“It was like underwater jiujitsu…”
It’d be fair to say there ain’t too many men like John “Gordo the Great” Gordon, a sixty-one-year-old larger-than-life surfer-cinematographer who filmed the tour for twenty years before being dumped by the World Surf League, inexplicably and without warning he says, last year.
Gordo’s filmic career is marked by awards, acclaim etc. He worked for the Seven News network in Queensland for two decades, in between gigs with Jack McCoy and his series of iconic Billabong films, before shifting into surf full-time.
Anyway, he’s the pizza boy, the pool boy, the camera guy, whatever you need, he’ll sort it.
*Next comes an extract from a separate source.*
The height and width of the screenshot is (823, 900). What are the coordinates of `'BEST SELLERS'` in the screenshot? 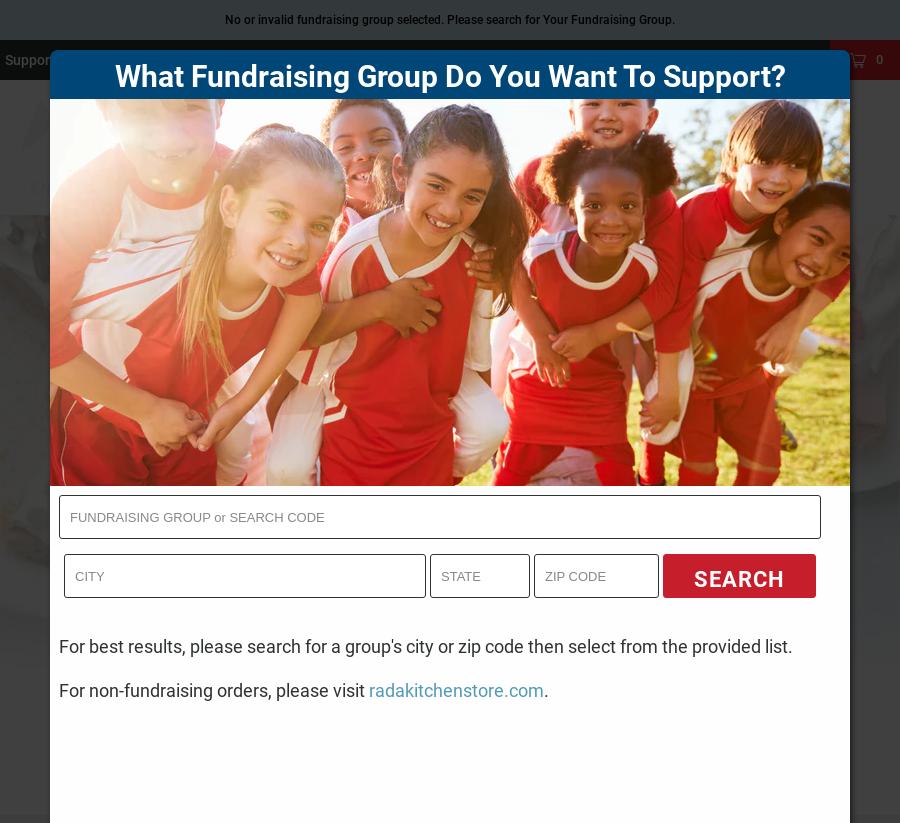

So when a Gold Coast-based nurse jumped into the water at Fingal up there on the NSW side of the border with the Gold Coast and Gordo saw her being washed around the headland, he wasn’t going to stand by and wait for Superman.
“She was in the most dangerous spot imaginable. I looked around and the only person who’s going to save her is me,” said Gordo, who described trying to rescue the gal as like “underwater jiujitsu.”
“I couldn’t believe it. I stepped into nothing and it got me straight away,” said nurse Liv Titor. “Johnny jumped in with his surfboard, told me to hang on and said we’ll get through it together. And that’s what we did.”